I know a lot of times when I’m working with the preschoolers at church, even though they are not looking at you and are involved with something else, they do hear what you are saying and will repeat it back to their parents after church.  Such was the case with this young girl.  Everything was registering, but was not making itself apparent.

The mother told me that she felt it was her preoccupation with the new baby, that was affecting her daughter more than the she realized.  She thanked me for bring this all to her attention, and spending almost an hour on the phone with her, trying to figure everything out.  It not only helped me as an instructor, but her as a parent.  Not to mention the young girl.  I couldn’t figure out what I was doing wrong, and why I wasn’t reaching her.  The mother just assumed everything was alright at home.

Teaching riding isn’t about only making a good horsewoman, it’s about making an adult who you really would like to be around in the future.
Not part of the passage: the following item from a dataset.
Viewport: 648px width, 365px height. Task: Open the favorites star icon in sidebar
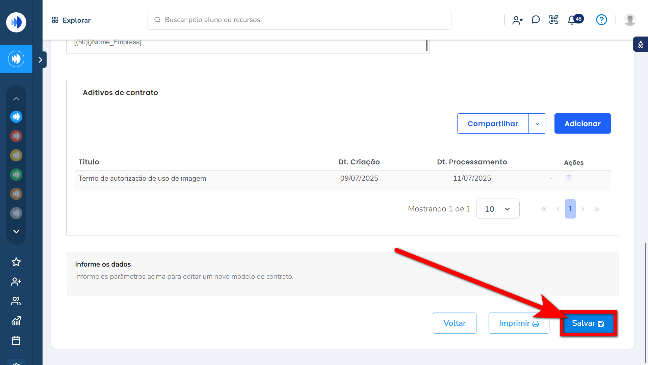coord(16,262)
My other students are now either ending their high school years or are starting college.  I love them all and keep in touch with them even as they move away.  They are all beautiful, intelligent young ladies, who are kind, caring, wonderful human beings.  I hope in some small way that I had a part in molding them into whom they have become.  It’s nice when they call, just to say Hi! and tell me that they love me.

It’s not always about what you are doing wrong.  Sometimes it’s outside circumstances that are blocking the learning process.  But take the time to really evaluate what is going on, and don’t hesitate to speak with the parents, or an outsider who is familiar with the situation..

As for knowledge – Pass it on.  Or as they say now-a-days, pay it forward.